La critique est dès ses débuts une activité familière du poète et écrivain, mieux une passion jamais éteinte, et, qui plus est, probablement rebrodée pour l’essentiel par des maîtres hors pairs : Gianfranco Contini (1912-1990) pour la littérature et Roberto Longhi pour la peinture (1890-1970). Les revues qu’il a fondées au Frioul au fil du temps, dès son plus jeune âge, en témoignent sans conteste.
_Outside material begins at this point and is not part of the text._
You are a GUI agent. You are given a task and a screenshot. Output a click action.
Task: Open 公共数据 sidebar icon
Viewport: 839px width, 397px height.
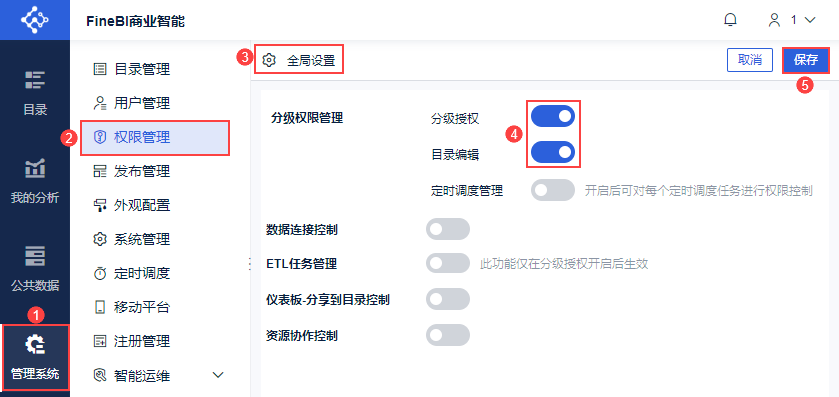(x=35, y=269)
Les thèmes sont fort divers : poésie, romans, journaux, avec un faible pour l’histoire religieuse (Mircea Eliade, Alfonso di Nola, Coomaraswamy) et la curiosité pour les aires culturelles non européennes (Tanizaki, l’anthologie des histoires zen de Marcel Granet) bien affirmée. Parmi les Étrangers, devant quelques Allemands (Enzensberger, Roth), quelques français (Céline, Jouve, Abélard), Russes et Américains se taillent la part du lion mais les gros bataillons sont bien évidemment italiens.
Les uns nous offrent souvent des points de vue décalés en regard des nôtres quand les seconds comblent utilement bien des lacunes.
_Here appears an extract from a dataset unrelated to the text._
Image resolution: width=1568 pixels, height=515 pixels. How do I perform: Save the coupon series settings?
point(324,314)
À lire ce regroupement, nous sommes frappés par la qualité de la plupart des articles rassemblés, écrits pourtant dans une forme d’urgence que la parution du support supposait.
Le plus clair du temps, le Pasolini critique fait siennes les techniques d’approches du texte propre à la critique philologique et stylistique italienne et allemande.
Ainsi, pointilleux, relève-t-il chez Bassani les « prénoms », les « noms », les « toponymes », les « signes », les « mots étrangers », les « dates », les « questions rhétoriques » pour en décrire une syntaxe tantôt « terriblement simple » tantôt « proustiennement » en « cercles concentriques ».
La méthode est productive qui met bas de nombreuses découvertes souvent éblouissantes de justesse dans un style incomparable, tout à la fois nerveux et enveloppant.
Le compte rendu des Feuillets de journal intime de Carlo Cassola n’est pas moins séduisant dans l’analyse d’une homosexualité refoulée, et de ses mécanismes de défense, notamment évoquée par l’écrivain à travers la description d’un paysage perçu en rêve.
Nous pourrions multiplier les exemples de même nature. L’exercice où Pasolini excelle offre bien des contrastes parfois codés, comme son éreintement motivé de L’Histoire d’Elsa Morante, puissante adulée de la république des lettres, outre que romancière, au centre d’un réseau influent à Rome, et dont Pasolini a fait un temps partie. Ce qui n’invalide nullement le propos pasolinien.
L’exercice commandé par les exigences d’une publication régulière, n’a probablement pas permis au critique d’évoluer toujours au même niveau. Sa réduction de l’œuvre de Cavafy à un seul de ses thèmes, celui de l’homosexualité, certes central, semble réducteur car il laisse dans l’ombre la conception du temps de ce Grec de la diaspora. On pourrait en dire tout autant de sa lecture des Journaux de Gombrowicz pour ne rien dire de son escamotage, compréhensible mais par trop brutal, de Marinetti reconduit sic et simpliciter à une pure « idiotie ». L’idiosyncrasie opère à côté, et parfois contre, une élégante finesse. Non moins justifiée, sa polémique contre la « néo-avant-garde » (neoavanguardia) italienne du groupe 63 est malheureusement du même acabit.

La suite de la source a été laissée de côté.